Sans un mot, ils s’arc-boutèrent sur les avirons et souquèrent dur et vite. La Niña grandissait au loin, la Santa María rapetissait derrière eux.

C’est étonnant de voir quels événements s’avèrent inévitables, songeait Kemal, et lesquels susceptibles de changement. Les marins avaient tous couché avec des femmes indigènes différentes de la première fois, à la vallée du Paradis, si bien que le choix des compagnes de lit relevait apparemment du pur hasard ; en revanche, quand il s’était agi de désobéir aux seuls ordres qui auraient pu sauver la Santa María, Juan de La Cosa avait fait exactement le même choix que précédemment. L’amour est imprévisible, la peur inévitable. Dommage que je n’aie jamais l’occasion de publier cette découverte.

Fini de raconter des histoires : il ne me reste plus qu’à jouer le dernier acte de mon existence. Qui jugera alors du sens de ma mort ? Moi, autant que je le pourrai. Mais je ne pourrai rien y changer ; on donnera de moi l’image qu’on voudra, pour autant qu’on ne m’ait pas oublié. Le monde dans lequel j’ai résolu un des plus grands mystères du passé et où je suis devenu célèbre n’existe plus. À présent, me voici sur une planète où je ne suis jamais né et où je n’ai pas de passé. Un saboteur musulman solitaire qui a réussi à prendre pied sur le Nouveau Monde ? Qui, dans l’avenir, voudra croire une histoire aussi farfelue ? Kemal voyait d’ici les articles où des spécialistes expliqueraient l’origine psychologique des légendes sur le « poseur de bombes musulman » dans le contexte de l’expédition de Christophe Colomb.
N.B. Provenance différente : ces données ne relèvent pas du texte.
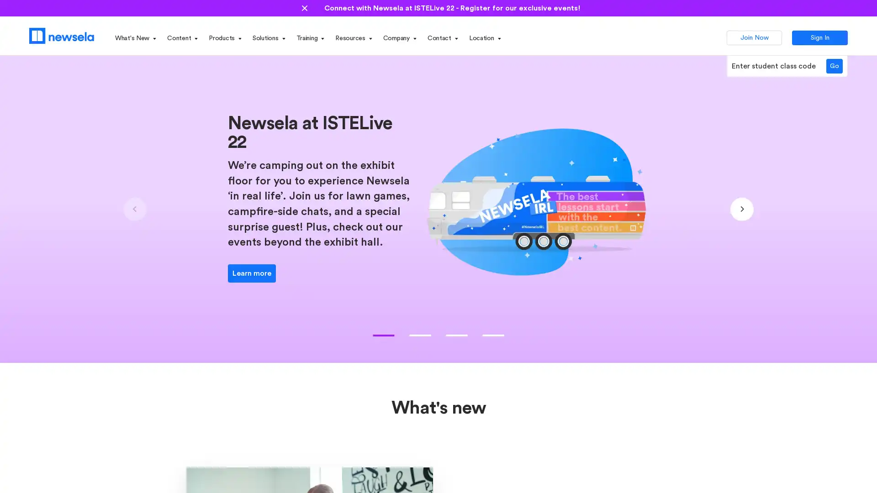 This screenshot has height=493, width=877. I want to click on Open Resources dropdown, so click(370, 37).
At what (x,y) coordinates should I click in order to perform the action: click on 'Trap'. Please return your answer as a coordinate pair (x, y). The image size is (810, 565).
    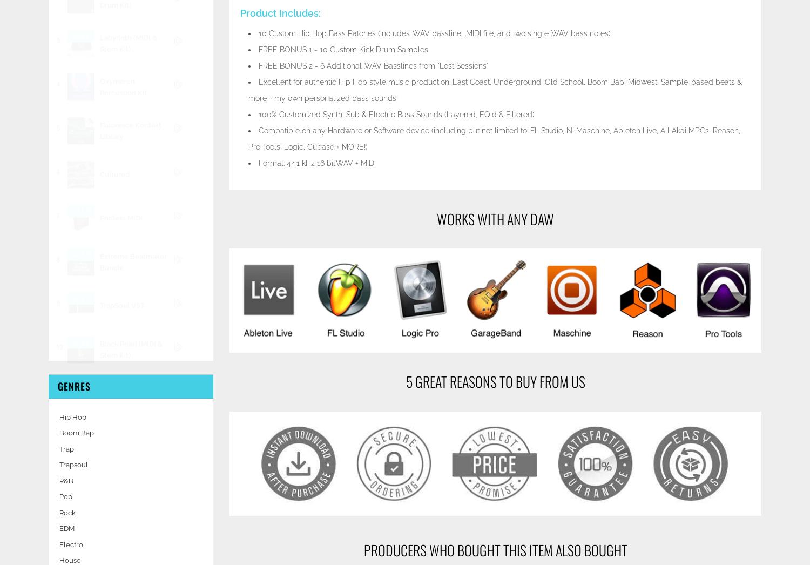
    Looking at the image, I should click on (66, 448).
À cette idée, un sourire apparut sur son visage, cependant que la chaloupe de la Santa María s’approchait de la Niña.

Diko revenait à Ankuash avec deux paniers à eau suspendus aux extrémités du joug qu’elle portait sur l’épaule. Elle avait fabriqué l’instrument elle-même lorsqu’il était apparu qu’aucun des villageois n’était aussi robuste qu’elle. Ils étaient humiliés de la voir porter son eau avec tant d’aisance alors que c’était si difficile pour eux, aussi avait-elle mis au point son joug afin de pouvoir en transporter deux fois plus ; en outre elle avait exigé de le faire seule de façon que nul ne pût se comparer à elle. Elle faisait trois voyages par jour jusqu’à la rivière, au pied de la cascade. L’exercice la maintenait en forme et elle appréciait ces moments de solitude.
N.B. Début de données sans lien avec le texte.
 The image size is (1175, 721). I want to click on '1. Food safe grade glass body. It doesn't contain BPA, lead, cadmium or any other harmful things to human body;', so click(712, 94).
Les gens du village l’attendaient, naturellement : on verserait l’eau de ses grands paniers dans plusieurs petits récipients, la plupart en argile. Mais, même de loin, elle vit leur expression impatiente ; il devait y avoir des nouvelles.

« La pirogue des hommes blancs a été emportée au fond de l’eau par les esprits ! cria Putukam dès que Diko fut à portée de voix. Le jour même que tu avais prédit !
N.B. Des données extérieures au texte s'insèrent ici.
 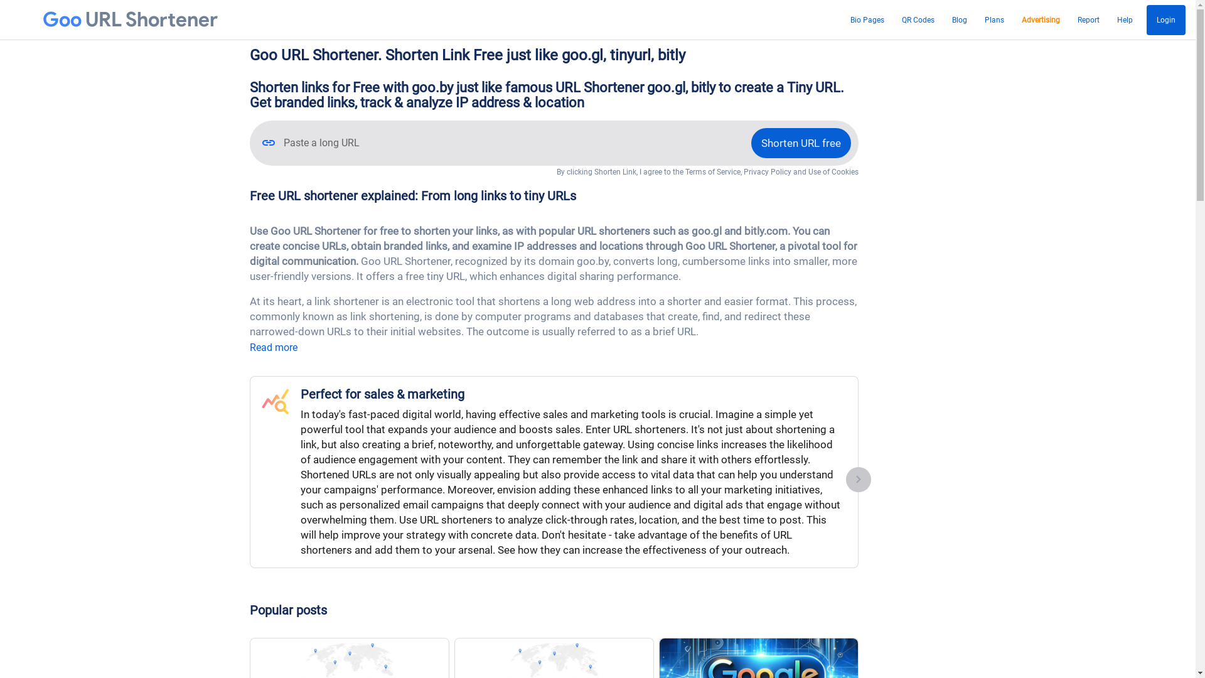 I want to click on 'Report', so click(x=1088, y=19).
— Peut-être que Guacanagari croira les avertissements, maintenant, et qu’il protégera les jeunes filles. » Guacanagari était le cacique de la majeure partie du nord-ouest d’Haïti. Il s’imaginait parfois que son autorité s’étendait depuis le sommet des montagnes de Cibao jusqu’à Ankuash, mais il n’avait jamais tenté d’éprouver cette théorie au combat – rien, aussi haut dans Cibao, n’aiguisait assez son appétit. Son rêve de régner sur tout Haïti l’avait conduit, dans l’Histoire précédente, à conclure une alliance fatale avec les Espagnols. Si les envahisseurs ne les avaient pas eus, lui et son peuple, à leur disposition pour espionner et même se battre pour leur compte, ils ne l’auraient peut-être pas emporté ; d’autres chefs taïnos auraient pu réussir à créer un mouvement de résistance unifié en Haïti. Mais cela ne se passerait pas ainsi cette fois. Guacanagari serait toujours animé par l’ambition, mais elle n’aurait plus le même effet catastrophique ; car il ne s’allierait aux Espagnols que s’ils lui paraissaient puissants ; dès le premier signe de faiblesse, il deviendrait leur pire ennemi. Avisée, Diko ne lui accordait pas la moindre confiance, mais il restait utile car ses réactions étaient transparentes pour qui savait sa soif de gloire.

Diko s’accroupit pour ôter le joug de ses épaules. Des villageois prirent les paniers et entreprirent d’en répartir le contenu dans divers récipients.

« Guacanagari, écouter une femme d’Ankuash ? » fit Baiku d’un ton sceptique. Il avait pris trois calebasses d’eau : le petit Inoxtla s’était gravement entaillé en tombant et Baiku lui préparait un cataplasme, du thé et un bain de vapeur.